Task brief: Nothing but the lines below from the one with "Screen dimensions: 699x359" through the one with "Task: Tap the chevron on the About row" should be output, each exactly as given, and no pictures.

Entries taken from a collection:
- - -

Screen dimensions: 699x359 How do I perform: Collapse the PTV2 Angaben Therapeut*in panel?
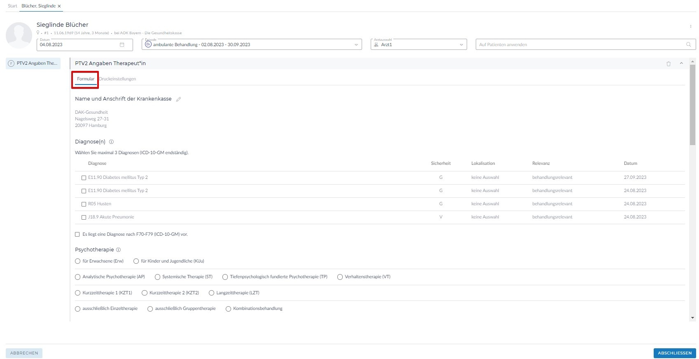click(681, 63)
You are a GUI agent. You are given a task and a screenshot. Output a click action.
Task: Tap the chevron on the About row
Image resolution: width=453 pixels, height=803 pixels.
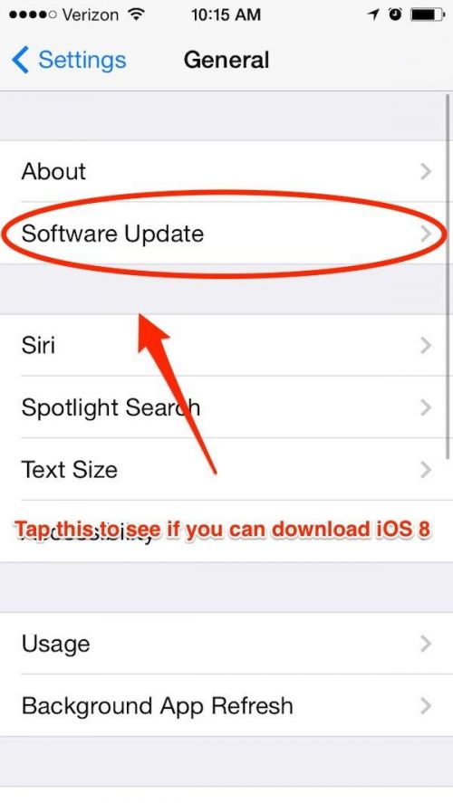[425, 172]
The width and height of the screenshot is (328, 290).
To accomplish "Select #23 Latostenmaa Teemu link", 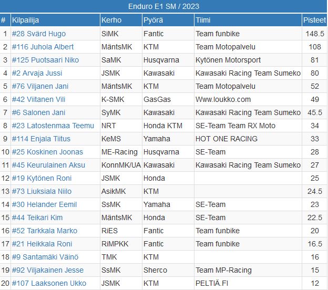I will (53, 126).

- - -

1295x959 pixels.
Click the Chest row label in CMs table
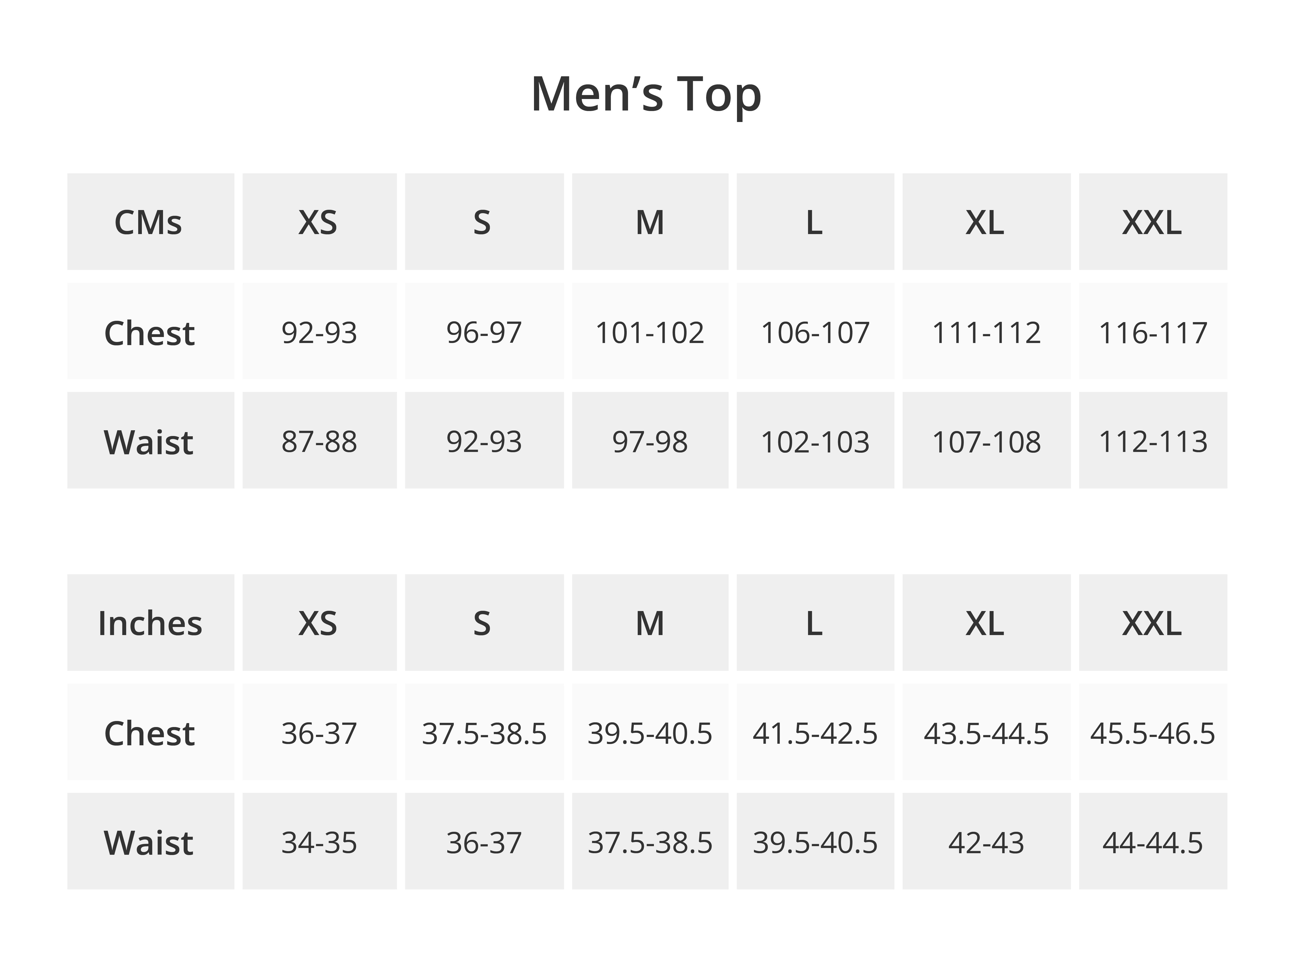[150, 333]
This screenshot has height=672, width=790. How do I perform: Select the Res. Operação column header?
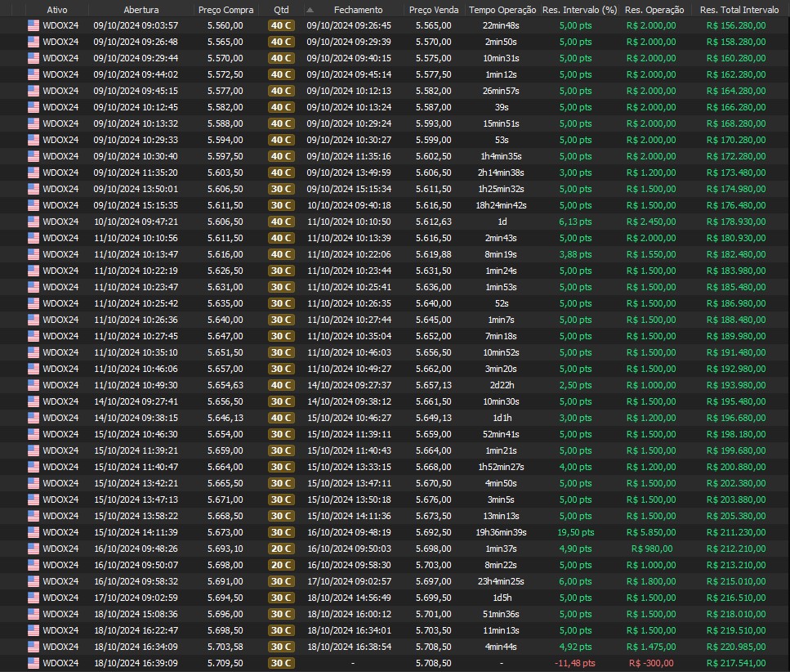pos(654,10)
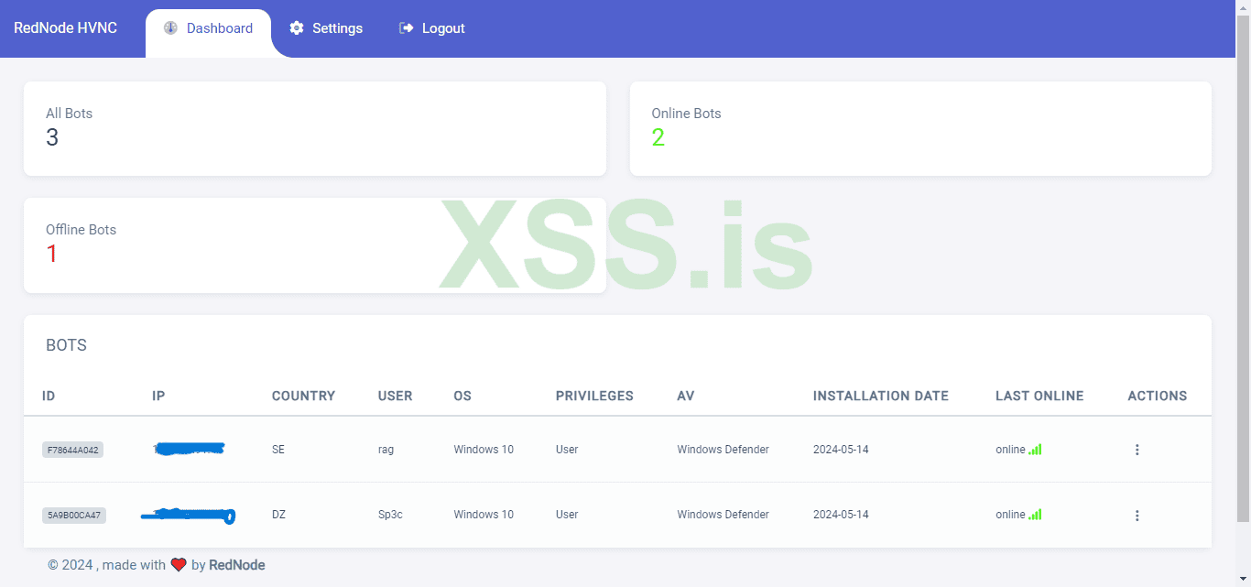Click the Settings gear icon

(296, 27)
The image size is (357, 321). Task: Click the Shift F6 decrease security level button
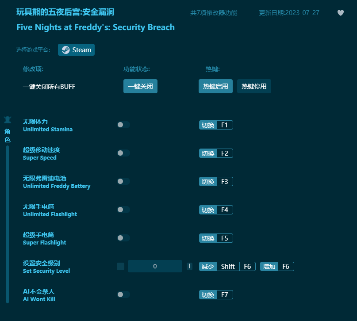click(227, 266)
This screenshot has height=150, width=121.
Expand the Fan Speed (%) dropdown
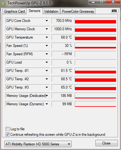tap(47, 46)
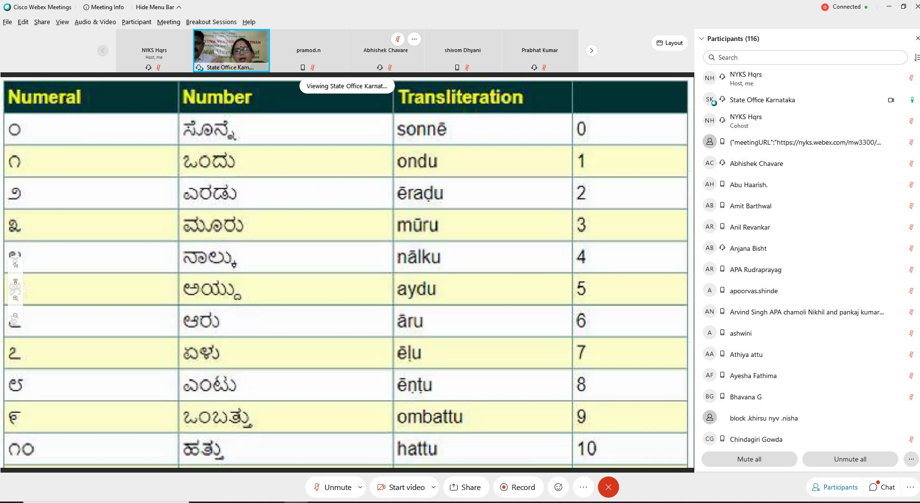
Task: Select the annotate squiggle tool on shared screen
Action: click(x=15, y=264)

- - -

Response box:
Screen dimensions: 699x359 How do I perform: Collapse the PTV2 Angaben Therapeut*in panel?
click(681, 63)
You are a GUI agent. You are given a task and a screenshot. Output a click action.
Task: Tap the chevron on the About row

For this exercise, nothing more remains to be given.